D’altronde, da quando è entrata nell’orbita di Meta (allora Facebook) nel 2014 per la cifra record di 19 miliardi di dollari, era evidente che prima o poi si sarebbe cercato un modo per monetizzare una piattaforma che finora aveva puntato tutto su privacy e semplicità.
L’annuncio dell’introduzione degli annunci pubblicitari nella sezione “Stato” ,l’equivalente delle Stories di Instagram, rappresenta un primo, significativo passo. Secondo quanto comunicato da Meta, gli spot non invaderanno le chat private, almeno al momento, ma compariranno in spazi considerati “meno intrusivi”, come appunto gli aggiornamenti di stato o eventualmente le schede dedicate alle aziende.
Meta ha inoltre confermato che le aziende che utilizzano WhatsApp Business avranno nuovi strumenti per promuoversi, con annunci sponsorizzati che potranno rimandare direttamente a una conversazione nella chat.
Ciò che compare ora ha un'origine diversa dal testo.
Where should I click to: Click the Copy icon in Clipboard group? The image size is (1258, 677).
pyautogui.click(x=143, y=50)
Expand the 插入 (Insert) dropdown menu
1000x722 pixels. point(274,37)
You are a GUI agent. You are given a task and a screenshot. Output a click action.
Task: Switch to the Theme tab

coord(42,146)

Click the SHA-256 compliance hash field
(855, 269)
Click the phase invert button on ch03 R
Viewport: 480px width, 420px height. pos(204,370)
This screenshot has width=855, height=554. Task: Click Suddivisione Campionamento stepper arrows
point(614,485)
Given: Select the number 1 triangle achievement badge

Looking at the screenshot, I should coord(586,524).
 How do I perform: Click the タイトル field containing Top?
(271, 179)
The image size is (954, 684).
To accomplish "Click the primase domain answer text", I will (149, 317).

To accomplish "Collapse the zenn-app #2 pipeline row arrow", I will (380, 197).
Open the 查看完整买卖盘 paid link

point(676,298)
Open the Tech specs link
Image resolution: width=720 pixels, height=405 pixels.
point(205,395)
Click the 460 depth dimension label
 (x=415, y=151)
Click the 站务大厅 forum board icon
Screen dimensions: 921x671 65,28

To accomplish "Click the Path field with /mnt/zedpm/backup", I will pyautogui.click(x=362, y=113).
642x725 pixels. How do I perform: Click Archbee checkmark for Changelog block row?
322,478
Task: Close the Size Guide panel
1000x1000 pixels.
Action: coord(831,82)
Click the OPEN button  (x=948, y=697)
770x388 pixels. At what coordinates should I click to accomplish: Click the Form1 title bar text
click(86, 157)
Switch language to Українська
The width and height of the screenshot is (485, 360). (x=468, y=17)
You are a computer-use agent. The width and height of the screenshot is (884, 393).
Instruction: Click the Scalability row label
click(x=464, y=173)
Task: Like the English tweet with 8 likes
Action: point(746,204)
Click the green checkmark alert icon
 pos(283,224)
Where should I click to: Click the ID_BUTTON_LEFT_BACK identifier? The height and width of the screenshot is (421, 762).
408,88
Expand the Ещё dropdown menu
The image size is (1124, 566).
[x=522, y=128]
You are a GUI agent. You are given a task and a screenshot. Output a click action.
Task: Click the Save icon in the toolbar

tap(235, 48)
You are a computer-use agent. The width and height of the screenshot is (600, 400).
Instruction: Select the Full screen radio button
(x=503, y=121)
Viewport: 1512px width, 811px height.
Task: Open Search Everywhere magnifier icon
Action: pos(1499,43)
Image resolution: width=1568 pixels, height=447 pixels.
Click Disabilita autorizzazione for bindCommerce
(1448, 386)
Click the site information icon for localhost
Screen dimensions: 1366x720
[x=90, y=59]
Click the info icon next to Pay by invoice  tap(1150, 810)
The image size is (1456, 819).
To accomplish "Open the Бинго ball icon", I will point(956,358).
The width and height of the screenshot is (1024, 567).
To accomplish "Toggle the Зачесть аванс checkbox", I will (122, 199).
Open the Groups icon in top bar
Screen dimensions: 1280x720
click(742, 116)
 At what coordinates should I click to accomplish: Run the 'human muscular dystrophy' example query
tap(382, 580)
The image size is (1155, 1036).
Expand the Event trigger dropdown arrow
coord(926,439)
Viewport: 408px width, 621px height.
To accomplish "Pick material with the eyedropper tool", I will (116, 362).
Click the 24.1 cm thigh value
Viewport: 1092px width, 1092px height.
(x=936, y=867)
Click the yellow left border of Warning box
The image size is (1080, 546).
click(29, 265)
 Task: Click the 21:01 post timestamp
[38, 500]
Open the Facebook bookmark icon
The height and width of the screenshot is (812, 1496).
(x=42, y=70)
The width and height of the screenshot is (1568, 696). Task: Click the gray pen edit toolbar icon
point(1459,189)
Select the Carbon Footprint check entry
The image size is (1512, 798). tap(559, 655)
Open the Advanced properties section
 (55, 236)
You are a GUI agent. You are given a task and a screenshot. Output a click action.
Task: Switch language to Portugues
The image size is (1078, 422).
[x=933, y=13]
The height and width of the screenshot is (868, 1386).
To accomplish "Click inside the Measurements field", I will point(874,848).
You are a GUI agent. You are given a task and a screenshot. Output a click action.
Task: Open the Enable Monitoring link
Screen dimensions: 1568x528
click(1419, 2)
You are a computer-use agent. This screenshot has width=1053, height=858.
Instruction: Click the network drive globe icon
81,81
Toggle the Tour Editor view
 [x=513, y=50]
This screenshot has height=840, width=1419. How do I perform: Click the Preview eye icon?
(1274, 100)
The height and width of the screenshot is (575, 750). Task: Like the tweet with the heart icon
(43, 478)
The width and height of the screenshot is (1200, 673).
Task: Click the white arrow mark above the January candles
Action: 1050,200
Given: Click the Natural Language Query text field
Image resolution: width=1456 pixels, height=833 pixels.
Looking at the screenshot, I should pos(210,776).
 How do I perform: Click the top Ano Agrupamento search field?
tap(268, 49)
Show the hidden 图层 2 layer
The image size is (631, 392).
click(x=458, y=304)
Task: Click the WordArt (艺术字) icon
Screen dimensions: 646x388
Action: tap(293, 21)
Il sistema sarà alimentato dai dati raccolti attraverso gli altri servizi di Meta, ma WhatsApp continuerà a garantire la crittografia end-to-end nelle chat private, mantenendo quindi un certo livello di tutela della privacy per gli utenti.
Chiaramente l’obiettivo di è quello di creare un movimento di clic e visibilità che abbia come fine ultimo l’apertura di un dialogo fra l’utente e l’inserzionista.
Tuttavia, la questione non è solo “dove” compariranno gli annunci, ma “come” verranno selezionati. Per offrire contenuti pubblicitari personalizzati, Meta dovrebbe dunque raccogliere, incrociare e analizzare dati comportamentali. E se WhatsApp non può leggere i messaggi, resta comunque una miniera di informazioni indirette: frequenza di utilizzo, interazioni con account Business, orari di connessione, contatti più frequenti, e persino il tipo di dispositivo utilizzato.
Il timore, condiviso da esperti e utenti, è che la raccolta di dati “collaterali” possa comunque compromettere il senso di riservatezza che ha reso WhatsApp una scelta di fiducia per miliardi di persone.